Health SA Gesondheid: Journal of Interdisciplinary Health Sciences (Mar 2022)

A report of a South African university’s management of undergraduate nursing students’ teaching and learning following the COVID-19 interruptions

  • Olivia B. Baloyi,
  • Mary Ann Jarvis,
  • Ntombifikile G. Mtshali

DOI
https://doi.org/10.4102/hsag.v27i0.1816
Journal volume & issue
Vol. 27, no. 0
pp. e1 – e7

Abstract

Read online

The coronavirus disease 2019 (COVID-19) pandemic exposed an absence of blueprints to avert an education disaster. In South Africa, in line with Alert Level-5, adhering to lockdown restrictions, higher education institutions (HEIs) closed, necessitating the transition to online teaching and learning. The HEIs, inclusive of the nursing discipline, needed to develop comprehensive plans and a rigorous follow-up scheme in order to ensure that faculty and students made proper use of virtual platforms and simultaneously met regulatory body requirements, thus ensuring that ‘no student and faculty were left behind’. The responses varied from one HEI to another. The objective of this study was to present how a South African nursing education faculty managed teaching and learning following COVID-19-related interruptions. This included an HEI in KwaZulu-Natal, South Africa. Donabedian’s tripartite model, comprising structure, process and outcome, provides the organising structure to present the faculty and university’s approach to meet the desired outcome of saving the 2020 academic year.

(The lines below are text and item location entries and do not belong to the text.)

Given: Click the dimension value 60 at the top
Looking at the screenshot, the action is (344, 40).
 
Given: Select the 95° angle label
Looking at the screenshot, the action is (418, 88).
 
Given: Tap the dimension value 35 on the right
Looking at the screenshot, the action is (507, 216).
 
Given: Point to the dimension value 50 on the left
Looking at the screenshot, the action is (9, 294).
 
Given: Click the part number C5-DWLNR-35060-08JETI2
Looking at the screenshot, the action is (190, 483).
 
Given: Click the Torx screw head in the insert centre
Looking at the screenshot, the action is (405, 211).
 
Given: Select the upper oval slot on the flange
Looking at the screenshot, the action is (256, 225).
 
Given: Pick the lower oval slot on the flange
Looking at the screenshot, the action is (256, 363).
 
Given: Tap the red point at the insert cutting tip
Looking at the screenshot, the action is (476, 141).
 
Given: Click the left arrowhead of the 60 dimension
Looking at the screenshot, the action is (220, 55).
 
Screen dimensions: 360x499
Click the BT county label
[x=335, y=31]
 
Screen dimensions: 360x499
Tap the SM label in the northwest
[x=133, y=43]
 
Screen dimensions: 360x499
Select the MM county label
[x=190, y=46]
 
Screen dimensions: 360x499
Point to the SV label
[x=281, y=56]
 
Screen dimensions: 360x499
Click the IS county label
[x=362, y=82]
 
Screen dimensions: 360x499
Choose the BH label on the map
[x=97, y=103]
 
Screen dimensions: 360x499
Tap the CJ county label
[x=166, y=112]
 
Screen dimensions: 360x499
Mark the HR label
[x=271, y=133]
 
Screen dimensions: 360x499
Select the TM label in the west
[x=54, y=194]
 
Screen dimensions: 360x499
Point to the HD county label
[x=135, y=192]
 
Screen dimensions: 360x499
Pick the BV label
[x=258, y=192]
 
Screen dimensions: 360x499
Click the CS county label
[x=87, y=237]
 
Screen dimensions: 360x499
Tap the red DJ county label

The Structures’ and Processes’ components of Donabedian’s tripartite model influenced both intended and unintended outcomes. In 3 months, what might have been argued as impossible, a 4-year undergraduate nursing programme was transitioned from a traditional approach to fully virtual remote teaching and learning. Thus, the 2020 academic year was saved. Contribution: This article offers guidance to HEIs on how to continue teaching and learning in contexts where education is interrupted.